Stated task :: Write out the lines below word for word, without the pictures.

Data records ::
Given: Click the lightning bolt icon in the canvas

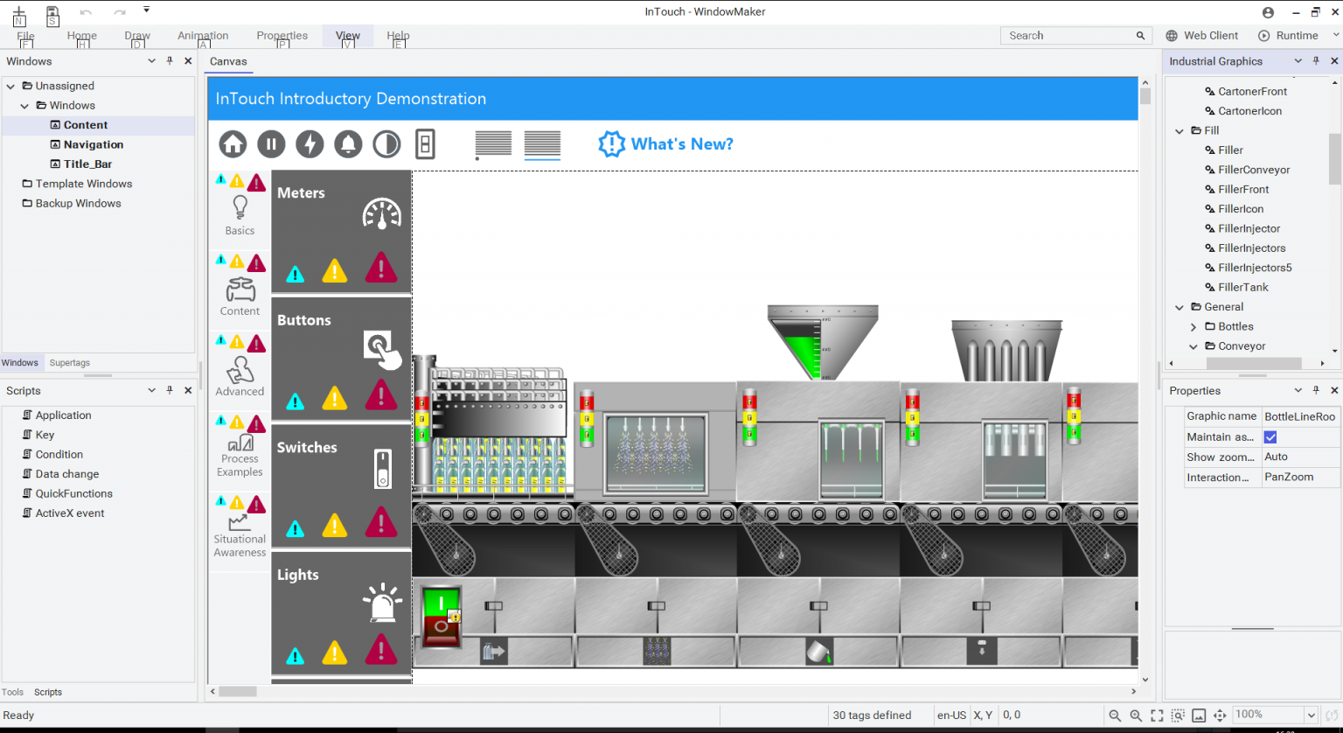Looking at the screenshot, I should click(310, 144).
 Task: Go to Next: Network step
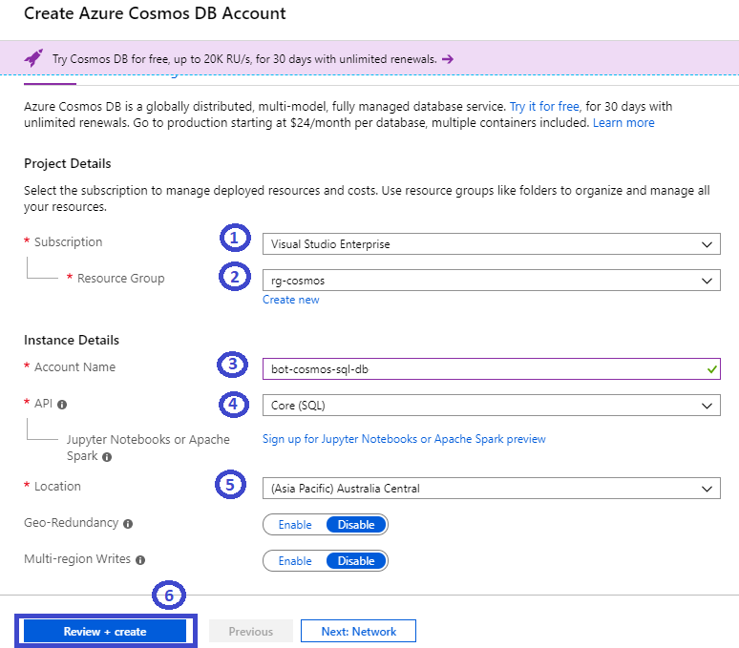[x=358, y=632]
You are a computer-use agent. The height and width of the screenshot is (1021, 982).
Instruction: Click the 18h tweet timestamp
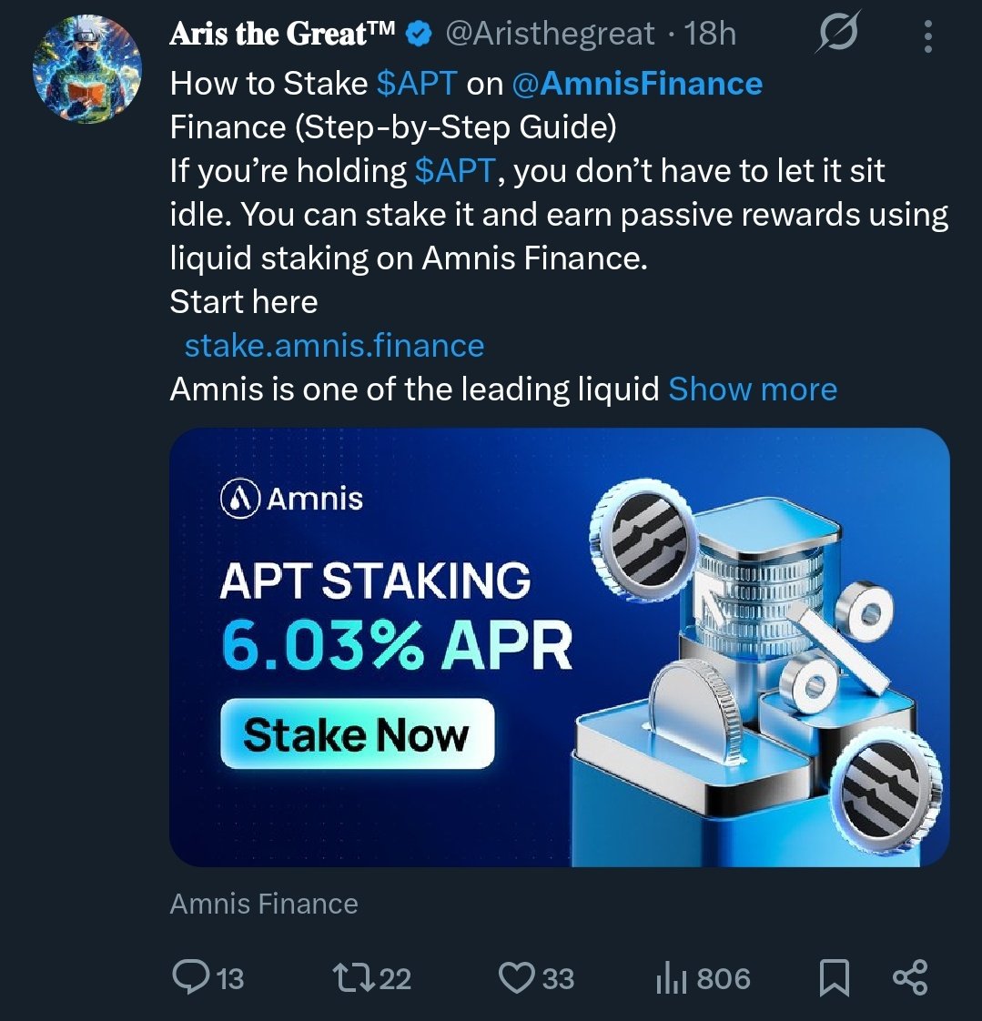(711, 35)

Exercise output ::
Given: Click the lightning bolt icon in the canvas

Looking at the screenshot, I should click(310, 144).
 Task: Go to Next: Network step
[x=358, y=632]
You are a computer-use agent. The height and width of the screenshot is (1021, 982).
Instruction: Click the 18h tweet timestamp
(711, 35)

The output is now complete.